Towards an Eastern Landfall,  2016-Ongoing
archival pigment prints, dimensions variable

Towards an Eastern Landfall, is an on-going photographic study of the Cypriot landscape. The project documents the landscape of the island in investigating issues of land, landscape, place and geography, while reflecting on questions of space, locality, ownership, transformation and value. The images are created in parts of the island described as the “peripheral landscape”, land- fragments which both exemplify the geomorphological qualities of the “Mediterranean land”, while at the same time are delineated by the edges of habitation—defined by disregard as neither “valuable” or “beautiful” thus situating them in an indeterminate “natural status of existence”.

Referencing a title-chapter of Lawrence Durrell’s 1957 travelogue-memoir “Bitter Lemons” which acts as a contextual point of departure in viewing this “exotic land”, the work constructs a documentation of the Cypriot land(s) in investigating inherent definitions that are historically, politically, or culturally ascribed onto the contested Cypriot landscape. Operating as a series of visual assemblages, the work attempts to examine the idea of the landscape as an act 2 through which—and onto which, social, historical, and cultural identities and/or discourses are formed, performed, and represented.
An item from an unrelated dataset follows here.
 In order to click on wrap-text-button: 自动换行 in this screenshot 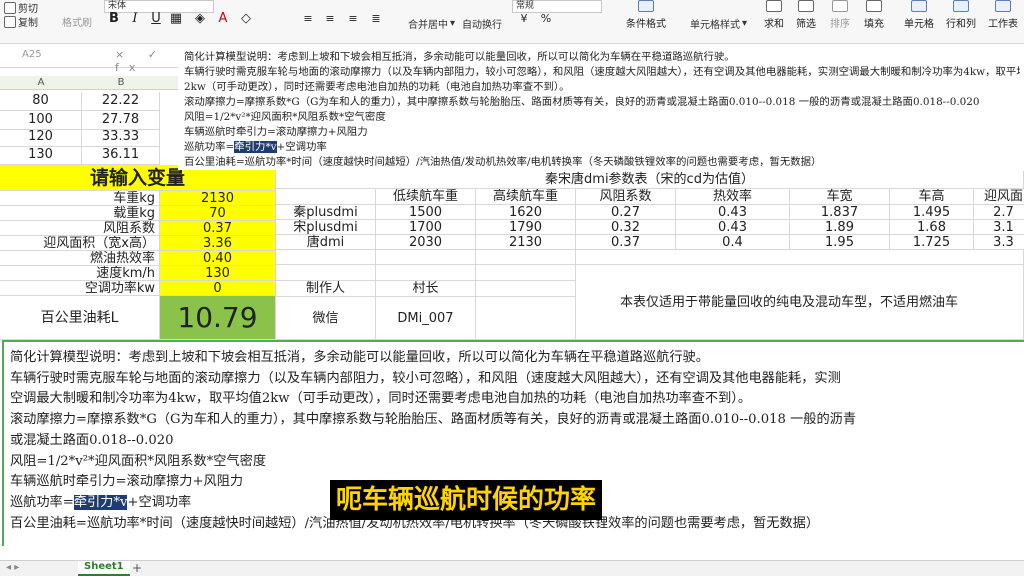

The selected sites attest to the complex relationships and practices between the inhabitants of the island and its landscape: cultural artifacts, vernacular structures, utilitarian objects, artificial fragments, signs, physical boundaries, and debris, consolidate with the natural elements in creating these curious natural tableaux. These images do not simply present (or photographically frame) the landscape, but rather evidentially refer to a number of actions associated with the land: of restricting and defining, of claiming or abandoning, of exploiting, of enclosing and guarding, of planning and of commemorating. They point to a landscape that is both a represented and a presented space, they point to multiple sites of visual appropriation and diverse interpretations of what a landscape is.

[1] Durell, L., Bitter Lemons. London: Faber & Faber, 1957.
[2] This refers to W. J. T. Mitchell’s Landscape & Power, in which he suggests “we think of landscape, not as an object to be seen or a text to be read, but as a process by which social and subjective identities are formed”.